By Steve White
contributing writer 

Cruising in a post-pandemic world

Life with Pepe


September 11, 2021

Jack Sann

I recently realized that my life with Pepe, during this ongoing pandemic, does not require that my rather boring, mostly self imposed, Sheltering In Place routines mean that I must stay home all the time. This COVID virus won't be eliminated and will continue to mutate but eventually the Pandemic will end. It won't upend our lives forever.

The coronavirus is not something we can avoid all the time; we have to prepare for the possibility that we will all be exposed at some point. This is something we're going to have to live with. I have learned, however, that I can minimize its impact. By getting the vaccinations, wearing a mask in public, following the CDC and other medical experts' advice will all minimize the chances of contamination with COVID-19, allowing us to lead an almost normal life.

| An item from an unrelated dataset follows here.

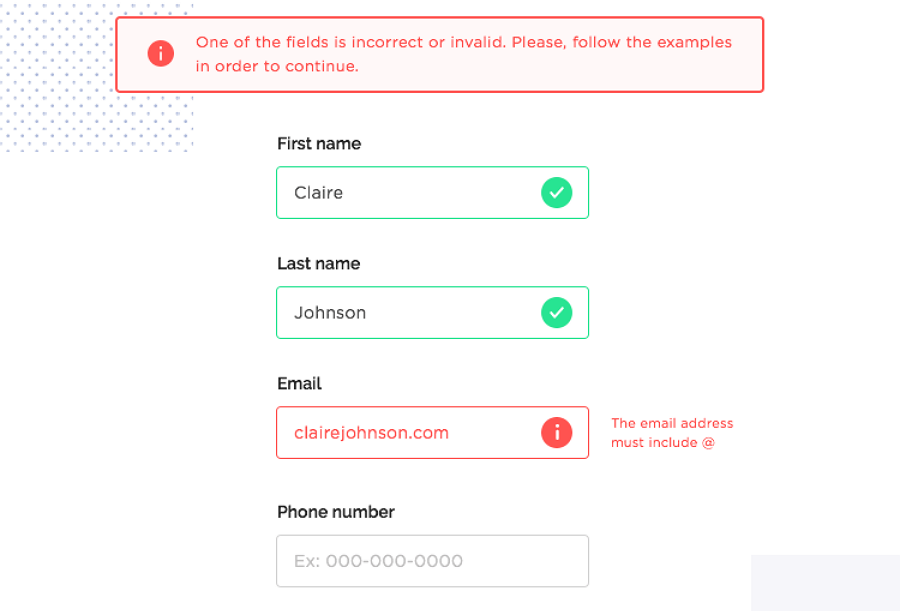Screen dimensions: 900x611
Task: Click green checkmark icon in Last name field
Action: click(557, 312)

I have begun to examine the best way for me to avoid contacting the virus; without staying home. I love to travel. My favorite travel plans include being a "guest" on a cruise ship.  Researching the cruise ship industry's steps being taken to avoid the horror of carrying the virus on their ships, I have discovered that being on a cruise ship is one of the safest places to be during this Pandemic.

During the month of August, Pepe and I cruised for a week from Seattle to three ports in Alaska. I spent a week, without Pepe, on a Mexican Riviera cruise two weeks later. How nice it was, after nearly 18-months of being almost locked down, to be able to enjoy meals prepared by others and in a formal setting. Also, we had the luxury of being constantly waited on and having our cabin freshened up daily by the ship's staff while we enjoyed the travel.

At first there were some anxious moments for me. We flew to Seattle with two nights in a hotel. That meant a lot of contact with others in the airport terminals, on the plane and in other public areas. And we've all heard the horror stories of how through close contact with others on cruise ships, passengers contracted the virus, taking the lives of many – during the opening weeks of the pandemic.

The cruising industry has taken drastic steps to put their ships back in travel. The ship's guest occupancy has been reduced by about 50%, which makes separation from others easy. All passengers and crew must be fully vaccinated; a negative COVID test is required two days before sailing; masks are required by everyone except when eating, drinking or swimming. One of the cruise ships we were on did not permit self-service in the buffet areas. Hand sanitizers and hand washing stations were everywhere. Crew members were at each elevator station to assist with using the elevators and by "wiping down" the call buttons and railings. I am scheduled for another 7-day cruise later this month. That cruise line will require an additional COVID test, given at the cruise ship terminal, prior to boarding.

I did go ashore in each of the Alaska ports for a self guided tour; however, I stayed aboard in Mexico as there is an increase in COVID infections in the country.

Our cruise to the Mexican Riviera was the first post COVID cruise to the area since the industry shut down over a year ago. After two days at sea we were escorted into Mazatlán by two small Mexican Navy ships. As we neared the dock a multi cannon salute welcomed us to the port.

Carnival Panorama is a true party boat! The cruises are inexpensive, with most of the passengers being of the generation after mine. The "sail away" party, as we left Long Beach, was a hoot. Loud music and an MC had all participants group dancing. People seemed to know what they were doing as everyone moved in unison to the music. Many were wearing hats shaped like the signature Carnival ship smoke stacks. Some wore T-shirts emblazoned with various Carnival line and cruise statements. Carnival ships pride themselves with the theme of fun; all activities are geared toward a good time for all.

I don't do much aboard the ship: I enjoy the mostly gourmet food served in a formal dining room; the sauna and hot tubs are frequented; I read some; explore; and have brief visits with other passengers. What a nice break from the locked down, isolation and sheltering in place routines that I've had the last several months. And best of all I feel comfortable about the very slim chance of contracting the virus. I had a COVID test after I got home from each cruise. Results were negative, of course!

Pepe is a small, male Chihuahua mix, 8 years old, that accompanies Steve everywhere. Steve has a hearing disability that allows him to have an ADA Certified Service Dog.